Par ailleurs, le groupe sans chirurgie axillaire a présenté moins de lymphœdèmes, une plus grande mobilité du bras et moins de douleurs au mouvement du bras et de l’épaule. Le recrutement a été plus court que prévu (< 4 ans) et l’analyse en intention de traiter a conclu à la non-infériorité comme celle en per protocole.
Une population plus restreinte que le protocole
Pour autant, les auteurs ne prennent pas leurs résultats pour argent comptant. Tout d’abord, même s’il n’y avait pas de critères restrictifs d’éligibilité, 95 % des femmes incluses présentaient des récepteurs hormonaux positifs, un statut HER2 négatif et près de 90 % des femmes étaient ménopausées.
Cette sélection de femmes âgées reflète l’importance du statut axillaire pour le choix de la thérapie systémique pour les cancers avec surexpression HER2 ou triples négatifs, ainsi que pour les cancers hormonodépendants et HER2 négatifs chez les femmes non ménopausées. Ainsi, l’essai a inclus peu de tumeurs de haut grade G3, sachant que les cancers à plus haut risque (HER2 positifs, triples négatifs) peuvent être candidats à une thérapie systémique néoadjuvante.
Sans compter que, pour ces G3, le statut axillaire est un facteur important pour décider de la chimiothérapie (les signatures multigéniques comme Oncotype DX, Mammaprint n’étaient pas disponibles lors du recrutement). De plus, l’essai, dans lequel étaient éligibles des cancers jusqu’à cinq centimètres, en a finalement inclus peu de plus de deux centimètres (seulement 20 %) ; la taille médiane tumorale était de 11 mm.
Un plan de traitement à redéfinir en globalité
Autre enjeu, le statut axillaire permet de poser l’indication de radiothérapie axillaire en cas de positivité, ainsi que pour la désescalade (irradiation partielle ou abstention d’irradiation mammaire totale) en cas de négativité. « Les conséquences potentielles de l’absence de biopsie par ganglion sentinelle pour la radiothérapie postopératoire doivent être mises en balance avec les bénéfices en termes d’amélioration de la qualité de vie et le risque réduit de complications à court et long termes », estiment les auteurs.
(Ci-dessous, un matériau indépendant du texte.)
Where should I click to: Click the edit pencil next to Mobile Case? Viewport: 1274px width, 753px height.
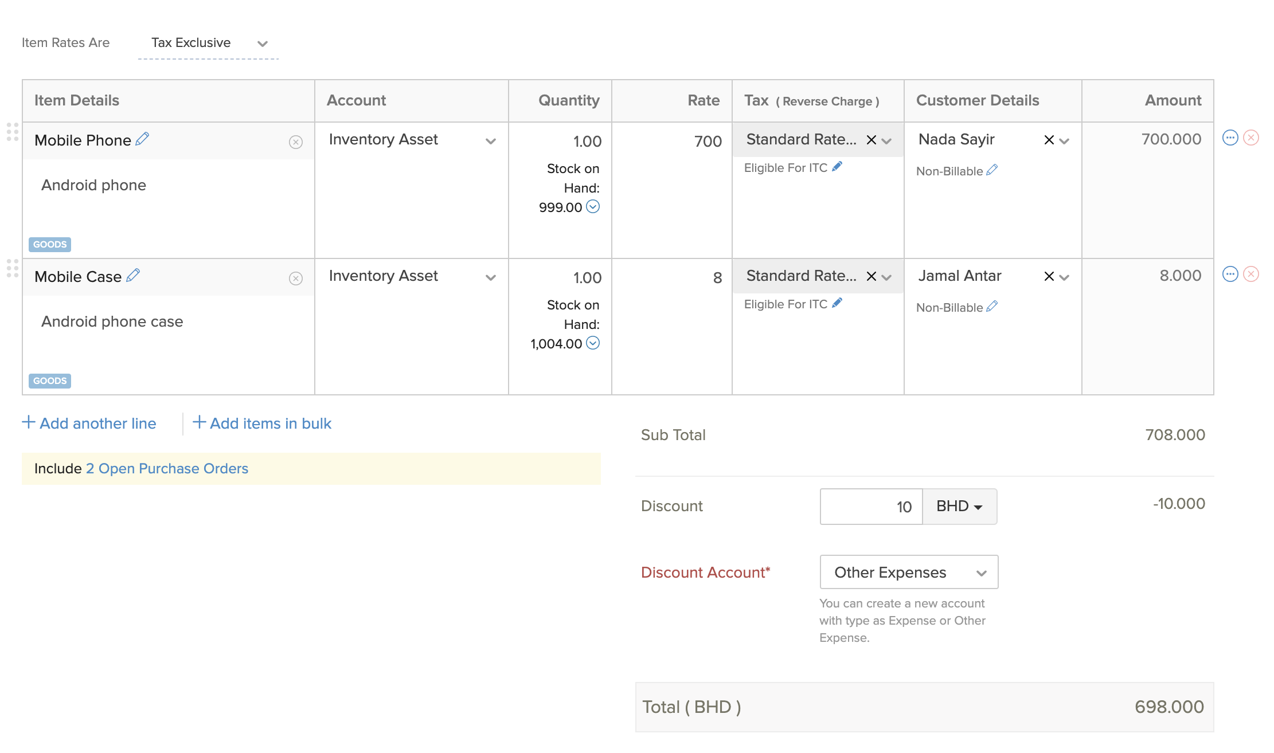133,275
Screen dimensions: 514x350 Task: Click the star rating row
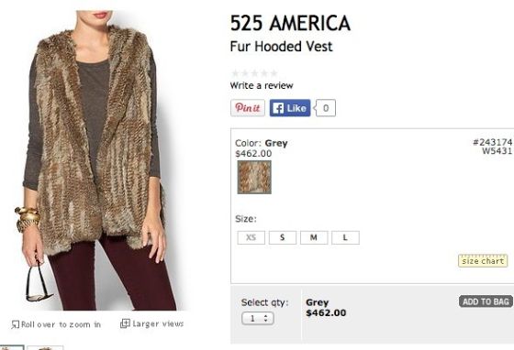(x=255, y=73)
L’avis des patientes est nécessaire pour la désescalade alors que nous sommes face à un choix croissant d’options pour l’abstention thérapeutique
Dr Monica Morrow, Memorial Sloan Kettering Cancer Center (New York)
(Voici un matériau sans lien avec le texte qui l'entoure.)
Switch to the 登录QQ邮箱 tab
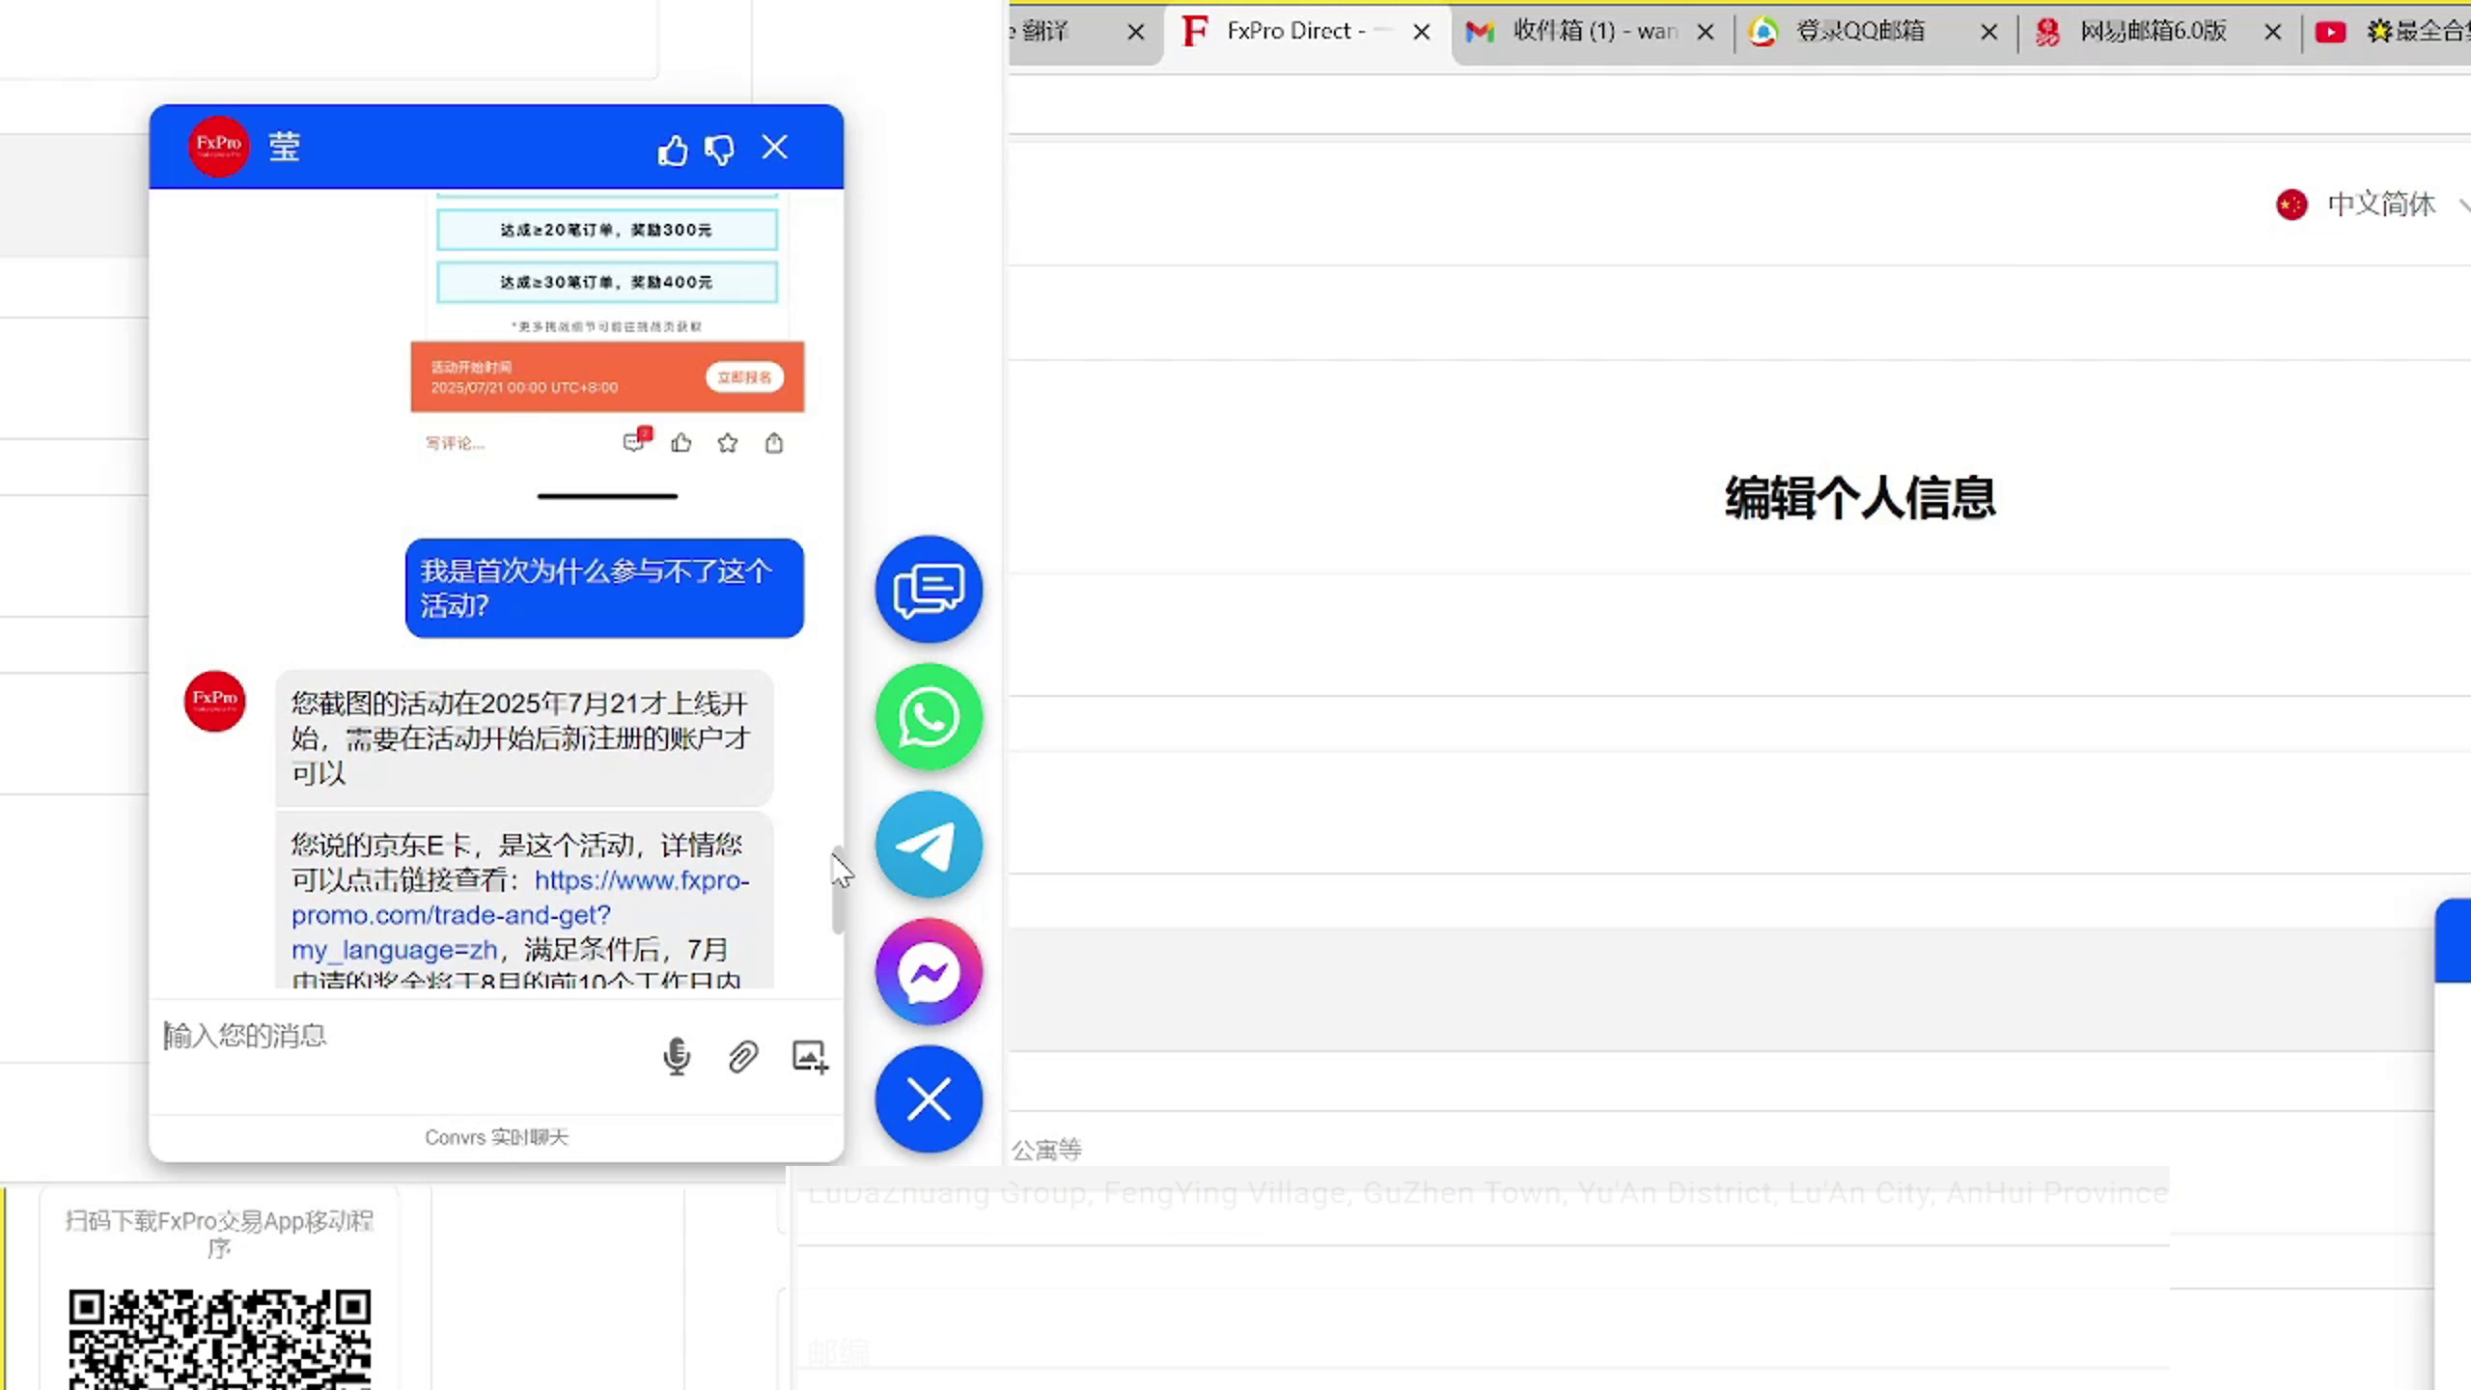 [x=1858, y=32]
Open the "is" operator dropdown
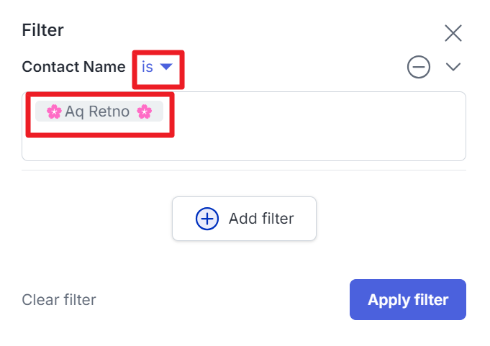This screenshot has width=490, height=346. tap(157, 67)
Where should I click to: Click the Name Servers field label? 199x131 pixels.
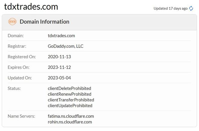[21, 116]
Au total, l’ensemble de ces éléments font conclure aux auteurs que s’abstenir de la biopsie du ganglion sentinelle pourrait être une option envisageable mais pour une population plus restreinte que l’étude, afin de ne pas compromettre le pronostic : pour les femmes de 50 ans ou plus qui présentent un cancer invasif T1 à bas risque (grade G1 ou G2), hormonodépendant, HER2 négatif.
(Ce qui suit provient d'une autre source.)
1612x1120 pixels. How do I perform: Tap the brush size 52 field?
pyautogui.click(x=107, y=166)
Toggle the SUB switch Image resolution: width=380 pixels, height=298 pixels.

Dans un éditorial associé (2), la Dr Monica Morrow chirurgienne au Memorial Sloan Kettering Cancer Center à New York, ajoute qu’une façon de minimiser le risque de sous-traitement dans cette sous-population est de proposer la biopsie du ganglion sentinelle si l’examen anatomopathologique de la pièce chirurgicale retrouve des facteurs de mauvais pronostic (tumeur plus large T2, de haut grade ou avec invasion lymphovasculaire). Mais pour elle, une désescalade bien conduite doit surtout prendre en compte « l’ensemble du plan de traitement ». Il est ainsi nécessaire de recueillir l’avis des patientes « pour déterminer quelles thérapies elles préfèrent mettre en désescalade alors que nous sommes face à un choix croissant d’options pour l’abstention thérapeutique », écrit-elle en conclusion.